Sally Frudden, a 70-year-old in Charles City, Iowa, says she is torn about that. Mrs. Frudden, a former professor at the University of Northern Iowa, and her husband, a 76-year-old former banker, have an annual income above $60,000 and would have to pay more of their own drug bills if they ever need to use the benefit. Currently, they get coverage from their former employers.

 

"We all put in the same [to the Medicare system]," Mrs. Frudden says. "Some of us have saved and invested and been prudent. Should we be treated differently at this time?" (In fact, the Medicare drug benefit will be financed not by Medicare payroll taxes, but by premiums paid by the elderly and by general tax revenues.)

 

Even people who currently spend little on drugs could benefit because the government is offering subsidized insurance to cover high medication costs in future years. However, those with small drug tabs often don't see that as a plus, instead focusing on their current spending.

 

The new drug benefit would be voluntary and cost about $35 a month, depending on what private insurers that would provide it decide to charge. Medicare recipients without alternative drug coverage who turn down the Medicare drug coverage initially and afterward change their minds would have to pay higher premiums; penalties will be set by the private insurers.

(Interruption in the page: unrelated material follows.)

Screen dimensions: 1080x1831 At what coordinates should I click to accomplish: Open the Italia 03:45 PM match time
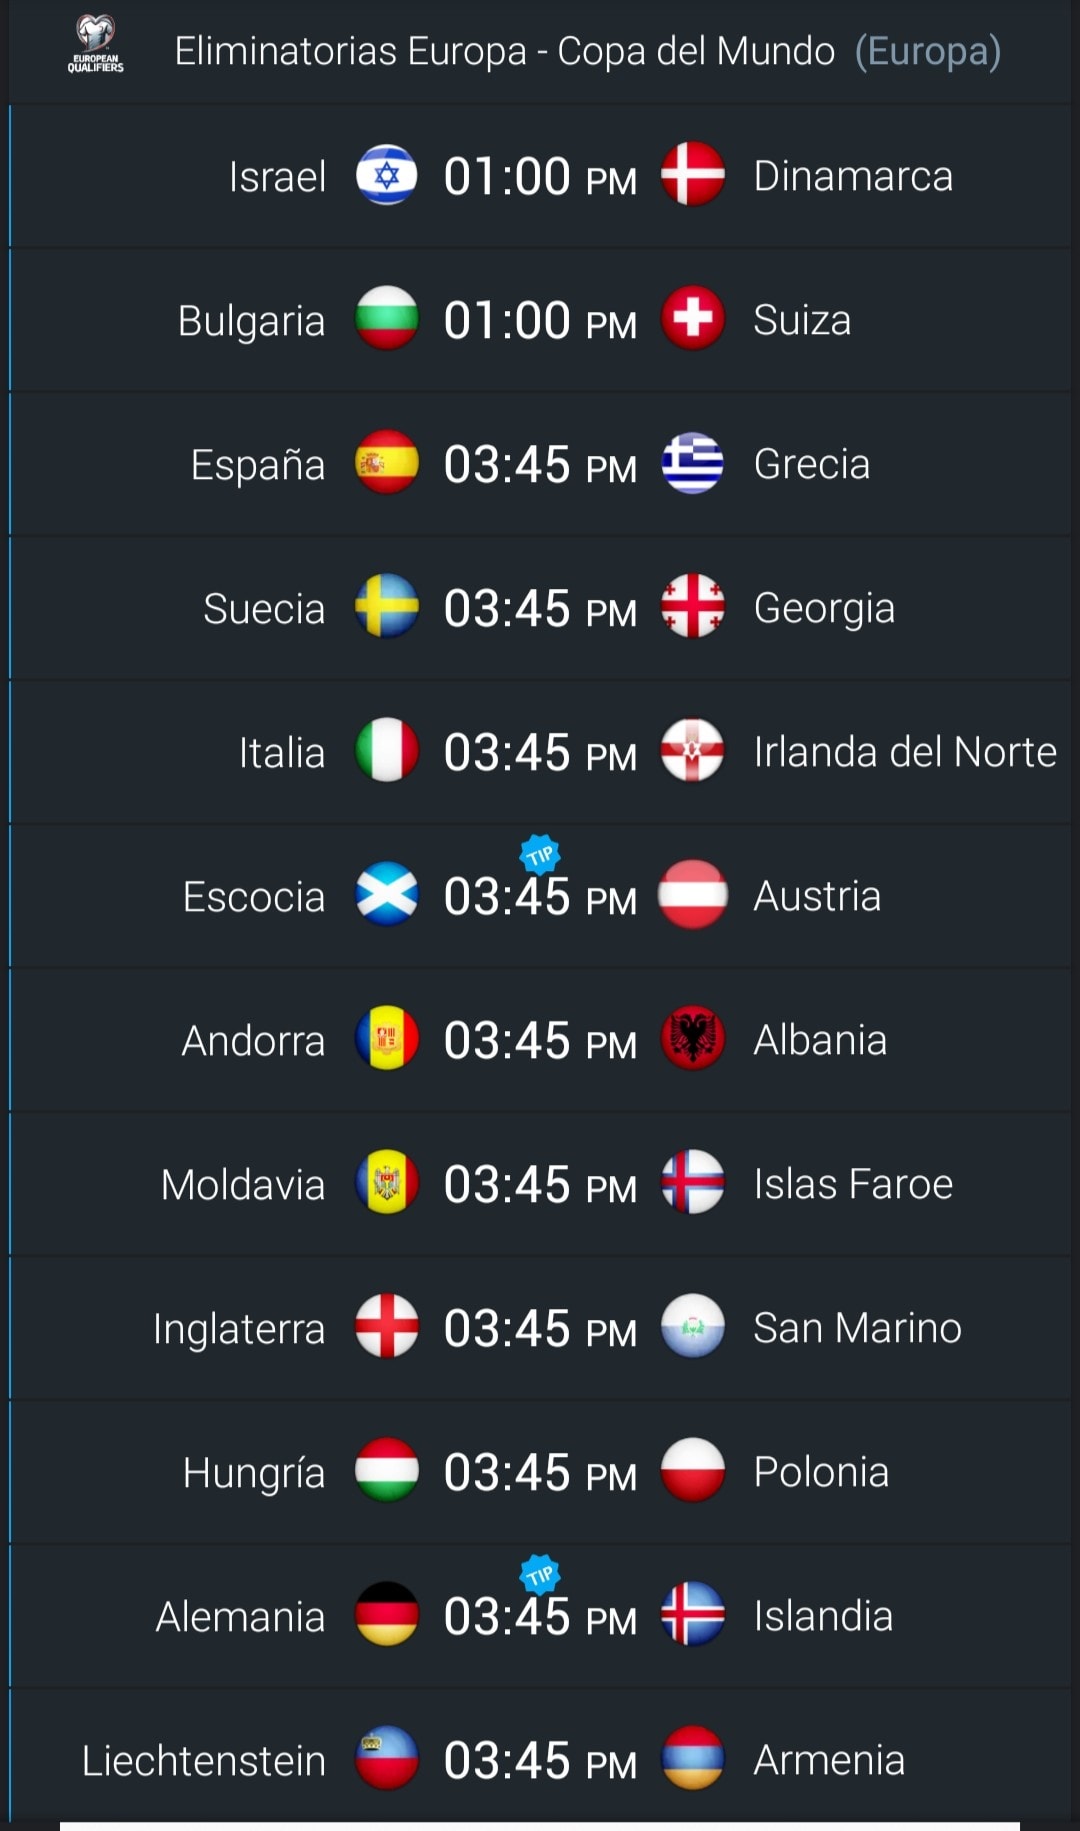[540, 752]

The provision is meant to prevent a scenario in which only people with high drug costs take the coverage.

 

Another wrinkle is that the legislation indexes the thresholds in drug benefit to overall spending on drugs, not to overall inflation or increases in Social Security benefits. As a result, AARP estimates, the annual deductibles would nearly double by 2013 and beneficiaries would have to spend more over time to qualify for the government's most generous coverage.

 

With all the complexities, some people are having trouble determining whether the drug benefit would help them. Alice and Herb Montis of Des Moines, Iowa, say they can't figure out whether drugs would be discounted like the ones they get through an AARP program. And they don't know whether the benefit would be better than the drug coverage they now get through a supplemental Medicare plan.

 

A retired nurse, Ms. Montis says she worries about how people will navigate the changes. "To me, it's so confusing to older people to make decisions on what they ought to do," Mrs. Montis says. "They're going to be snowed and they're going to make mistakes. They're going to wish they didn't do what they did or that they did do what they didn't."